OpenAI Poaches Intel’s CTO in Major Compute Infrastructure Power Play

OpenAI just made a move that'll send shockwaves through Silicon Valley—snagging Intel's chief technology officer to supercharge its compute infrastructure team.
Why it matters: This isn't just another hiring story. When AI's most aggressive player raids a semiconductor giant's brain trust, it's signaling an arms race for hardware dominance.
The cynical take: Another 'strategic hire' that'll probably get announced right before OpenAI's next funding round—because nothing juices valuations like hardware theater for soft VCs.
TLDRs:
- OpenAI recruits Intel CTO Sachin Katti to enhance compute infrastructure for AGI research.
- Intel CEO Tan assumes AI oversight amid executive departures and chip production struggles.
- Katti’s move highlights OpenAI’s aggressive hardware expansion beyond traditional GPU setups.
- Intel faces pressure to unify AI projects like Jaguar Shores after CTO exit.
OpenAI has secured Intel’s chief technology officer, Sachin Katti, as part of its strategy to bolster compute infrastructure for artificial general intelligence (AGI) research.
Katti, who assumed the role of Intel CTO and chief AI officer earlier this year, will now focus on designing and building systems to support OpenAI’s growing computational demands.
Intel CEO Lip-Bu Tan, who took the helm in March 2025, will personally oversee the company’s AI and advanced technologies groups following Katti’s departure. This MOVE comes amid a broader reshuffling at Intel, where several top executives have exited since Tan’s appointment, raising questions about the company’s long-term AI ambitions.
Intel’s AI Challenges Intensify
Intel has struggled to produce data center AI chips that can compete with Nvidia’s dominance. Despite the widespread use of Intel processors in AI server systems, its specialized accelerators have lagged in sales and deployment efficiency.
The company’s Gaudi 3 AI accelerator missed 2024 revenue goals due to software and implementation complexities, while Falcon Shores has been scaled back from a commercial product to an internal engineering platform.
With Katti leaving, Intel faces a leadership gap in its next-generation AI projects, particularly Jaguar Shores, a rack-scale design leveraging the 18A node with high-bandwidth memory (HBM). This project aims to unify multiple IP blocks and collaborate with custom silicon partners to handle workloads ranging from edge devices to large-scale data centers.
Excited for the opportunity to work with @gdb, @sama and the @OpenAI team on building out the compute infrastructure for AGI! Very grateful for the tremendous opportunity and experience at Intel over the last 4 years leading networking, edge computing and AI. Privilege of a… https://t.co/TkyPrNYRkt
— Sachin Katti (@sk7037) November 10, 2025
OpenAI’s Aggressive Hardware Expansion
Katti’s transition signals OpenAI’s increasing investment in custom compute infrastructure beyond conventional GPUs.

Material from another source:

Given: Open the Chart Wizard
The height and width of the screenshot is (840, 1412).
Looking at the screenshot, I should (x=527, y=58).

The company’s Abilene hub is operational, with a planned expansion capable of delivering nearly 1 gigawatt of compute power. Additional U.S. sites could raise the network’s capacity to approximately 7 gigawatts, representing a potential $400 billion market over three years.
OpenAI is exploring broader hardware solutions, including advanced power delivery, liquid cooling, and high-speed interconnects. These efforts are expected to provide opportunities for suppliers and colocation operators to expand globally, with planned hubs in the United Arab Emirates, Norway, and Argentina, collectively requiring tens of thousands of construction and onsite workers.

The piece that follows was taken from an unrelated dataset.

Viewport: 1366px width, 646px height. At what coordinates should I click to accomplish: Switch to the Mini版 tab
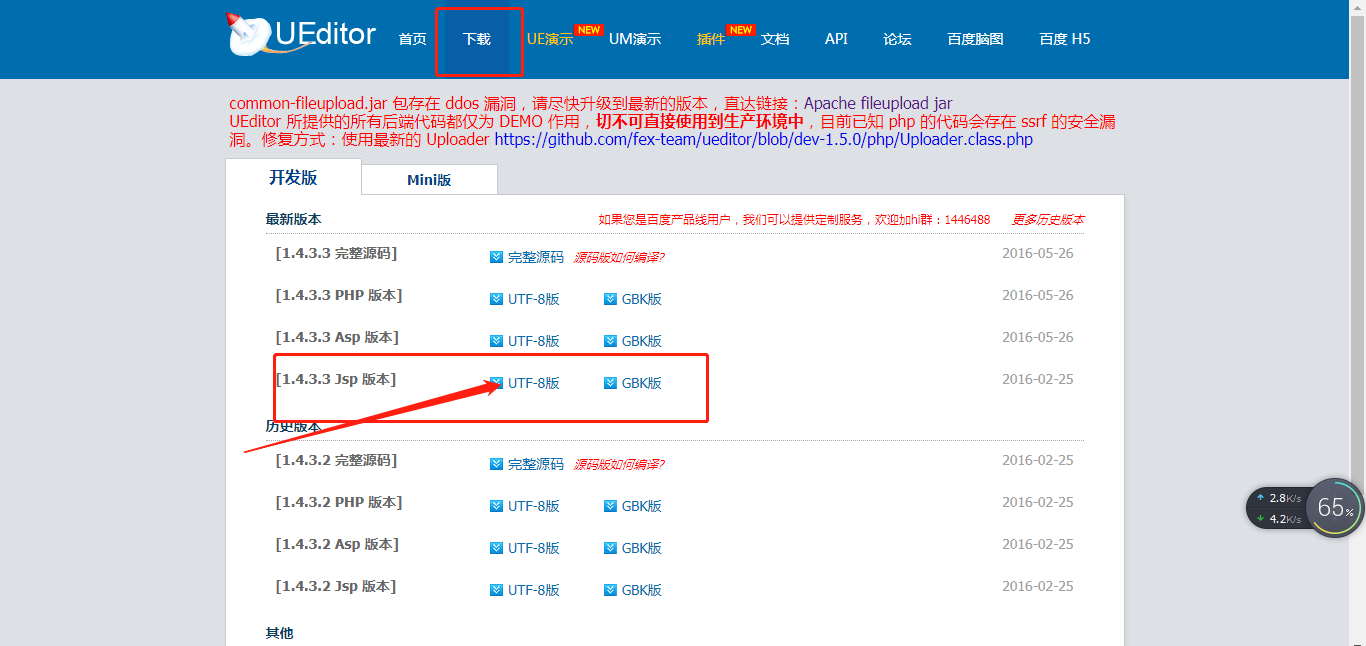click(429, 178)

Implications for the AI Industry
Katti’s move underscores a wider trend in AI, where leading firms aggressively recruit hardware and compute experts to gain competitive advantage.
For Intel, this departure intensifies pressure to deliver on high-profile AI projects while maintaining credibility with enterprise clients and data center operators. Meanwhile, OpenAI positions itself to accelerate AGI research with bespoke infrastructure tailored to massive-scale computation, potentially reshaping the competitive landscape.
The departure also reflects the growing complexity and cost of AI development. As AI models require more specialized and powerful hardware, companies that can integrate computing expertise with scalable infrastructure will have a clear edge.